Problem description =
Copy out verbatim every line from the one containing "You are a GUI" down to the one containing "Image resolution: width=1748", including both of those lines.

Data provided =
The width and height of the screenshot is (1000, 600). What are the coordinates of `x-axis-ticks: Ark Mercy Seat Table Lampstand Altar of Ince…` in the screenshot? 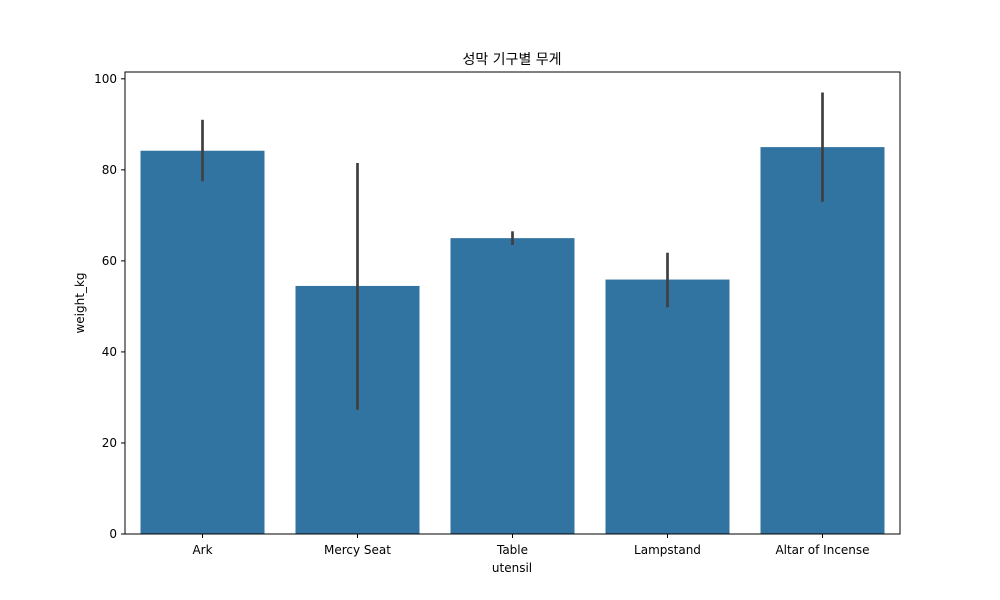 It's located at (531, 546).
...
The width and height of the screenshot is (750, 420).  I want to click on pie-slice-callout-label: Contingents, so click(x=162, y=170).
---
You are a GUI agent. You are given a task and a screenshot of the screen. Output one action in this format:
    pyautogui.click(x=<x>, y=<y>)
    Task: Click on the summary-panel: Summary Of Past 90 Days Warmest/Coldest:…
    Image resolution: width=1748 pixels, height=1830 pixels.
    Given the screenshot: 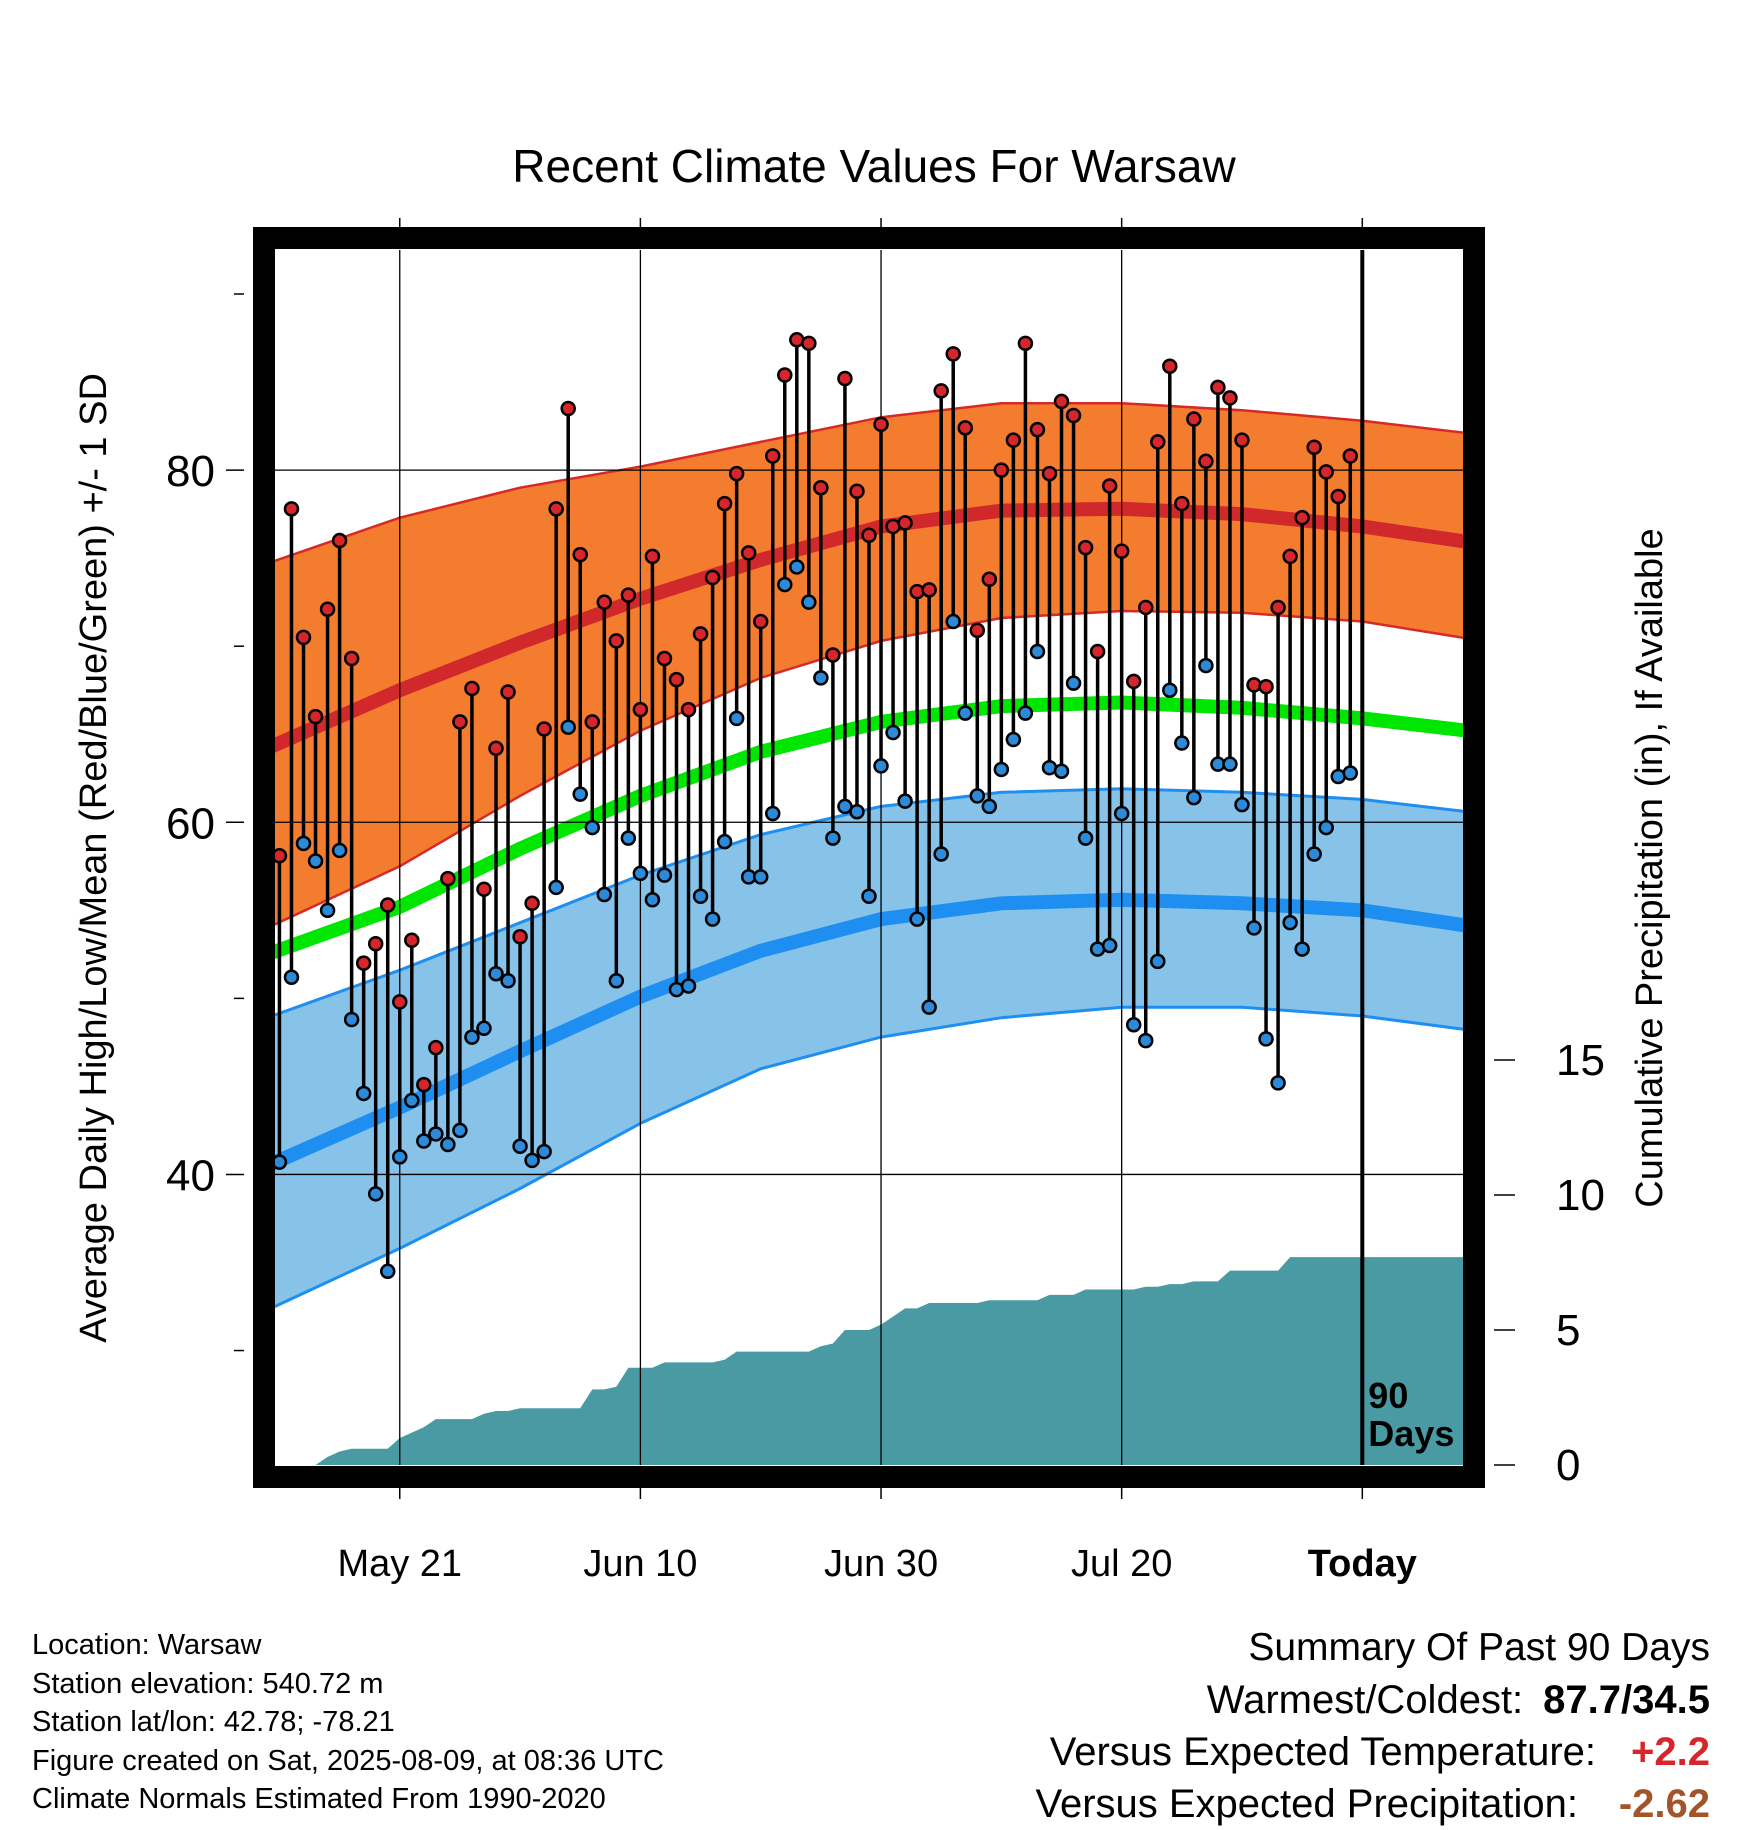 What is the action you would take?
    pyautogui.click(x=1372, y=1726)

The answer =
You are a GUI agent. You are given a task and a screenshot of the screen. Output one action in this format:
    pyautogui.click(x=<x>, y=<y>)
    Task: Click on the summary-panel: Summary Of Past 90 Days Warmest/Coldest:…
    Image resolution: width=1748 pixels, height=1830 pixels.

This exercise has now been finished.